Thursday, January 30, 2014

Qualities of good nannies

Qualities that good nannies should possess (in my humble opinion)


Each caretaker has a different "style," and I think it's important that the parent's and caretaker's styles are compatible. Some individuals value strict disciplining techniques while others subscribe to peaceful parenting practices. Religious families may want their children cared for by a member of the same religion while others may value a humanist perspective. I strongly believe that it's important to openly and honestly communicate about values, beliefs, and the child rearing styles that you believe in and why.
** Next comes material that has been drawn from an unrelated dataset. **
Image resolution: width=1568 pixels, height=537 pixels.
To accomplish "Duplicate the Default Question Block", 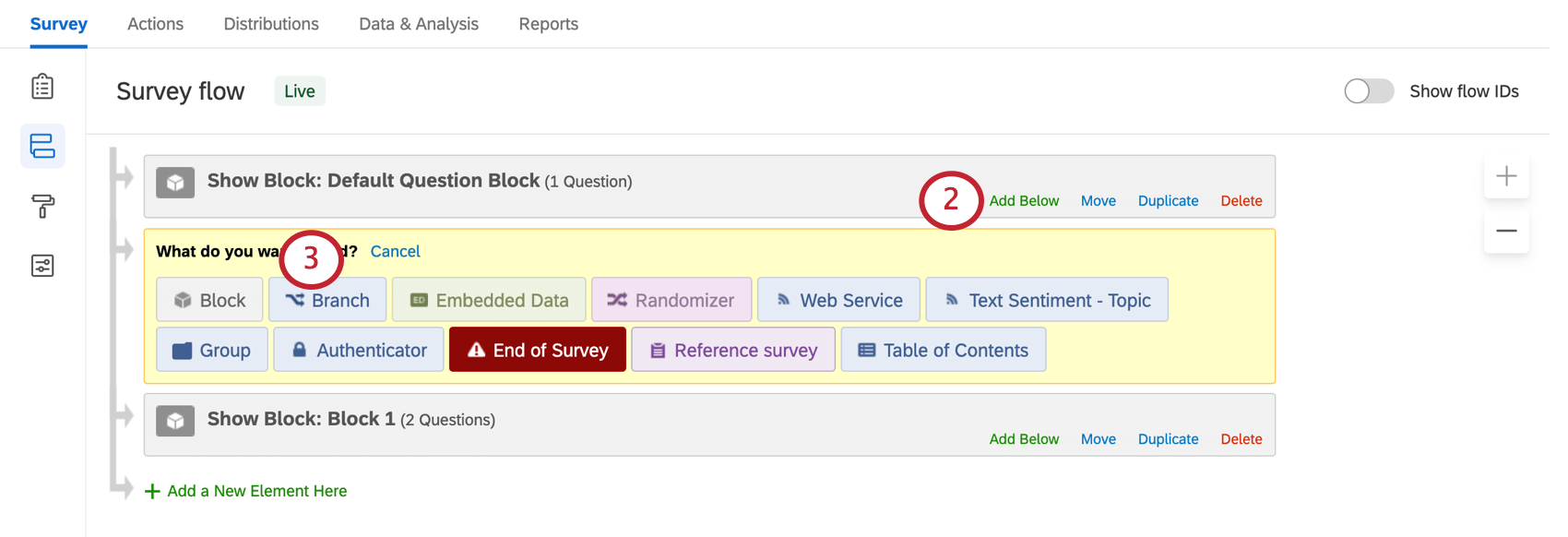I will tap(1168, 201).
Here are things that I do, or qualities I have, that I think make me a good nanny:

  • Being a good example: from not cursing around kids to the things I eat around kids, I know that everything I do is setting an example for the things they are learning to do. I set a good example by dressing appropriately, using manners and respect when talking to children, giving them my full attention when they are talking to me/interacting with me (not texting/looking at my phone when working with children), being patient and understanding, making sure my comments don't influence their beliefs/values, having a positive disposition and encouraging optimism
  • Encouraging children to think: when children ask me questions, I seldom just give them an answer. I get children to think for themselves and find that, often, if you give a child a starting place they can find the answer they were looking for all by their selves. Not only is it fulfilling for the child to be able to solve problems by their self, the more you get children to think on their own the easier it is for them to do so. This way, children are more likely to form their own opinions on things and have an open mind. 
  • Encouraging children to learn: there are so many opportunities to learn in day-to-day life and I think it's our responsibility as adults to encourage children to learn at every opportunity they come across! We learn by asking questions about things, researching things that we don't know, studying subjects that are interesting to us, hearing other people's experiences, doing activities we aren't familiar with, along with countless others. I ask children about things they already know so I can get them to explain things to me and reinforce information that they have already been taught. 
  • Encouraging children to be independent: instead of doing things for children (which we will inadvertently do as caretakers anyway), I encourage them to do things for themselves (at age appropriate levels, of course) with my help so they can learn to be independent. I let kids help me cook, clean, and tidy so they can learn how to do it on their own. I will give them a verbal reminder and/or visual demonstration if they can't remember the steps involved in doing something. Charts, checklists, and reward systems work well with helping children learn and complete tasks. Gaining a feeling of independence helps children to feel more confident and secure. 
  • Encouraging physical and emotional health: encourage physical health by making sure children get nutritious meals and learn which foods are and aren't good for them, teaching good hygiene by supervising/helping with hygiene routines (brushing teeth/bathing/washing hands) and providing a good example of being hygienic in day-to-day life (washing hands, sanitizing/wiping down surfaces/disposing of trash properly, cleaning up after oneself), encouraging physical activity and explaining why physical activity is essential for good health, teaching children to talk to adults about their problems/concerns/emotions, or to express them in some way (writing, art, music, sports), teaching children that they can confide in parents or caretakers for advice, answers, protection, consoling, and meeting their physical needs. 
  • Discouraging stereotypes: I discourage children from using stereotypes for multiple reasons. (1) Because they are offensive; when you stereotype someone, you are basing your opinion of a whole group of people off of what is actually your opinion of either one or a few of "that type" of person. I try to teach children this and help them to not associate stereotypes with actual people, and not to form their own stereotypes of groups of people. (2) Another reason I try to discourage stereotypes is because there are a lot of them in most children's books. Girls are weak princesses who need to be rescued by a prince, and princes are always strong and manly and hate pink. By discouraging these stereotypes, it helps children feel like it's okay if they're a girl and would rather play with BeyBlades instead of Barbies, and vice versa. I think it's important to teach children that while it may seem like there are "boy things" and "girl things" (or gender specific activities/opinions), it's totally cool to do anything that makes you happy (as long as it is legal and moral and all that good stuff :). 
  • Encouraging good manners & respect: the biggest way I encourage manners and respect is by showing manners and respect to the children I am taking care of. Of course, if they forget to say "please" or "thank you" I remind them, but I always make sure to use my manners and say these things to the children I am caring for. I think that when adults respect children, children are more likely to not only respect adults in return, but that children want to respect adults who show them respect.
  • Encouraging good communication: when children are frustrated, usually it's because the child either didn't know how to communicate their needs/wants or is trying to communicate their needs/wants and is ineffective. Whether it's working on language development/signing with babies and young children, or working on expressing emotions/frustrations with older children, I always stress how important it is to communicate with others. The more children can communicate with each other and with adults, the more they can solve their own problems, and the closer they are to becoming independent.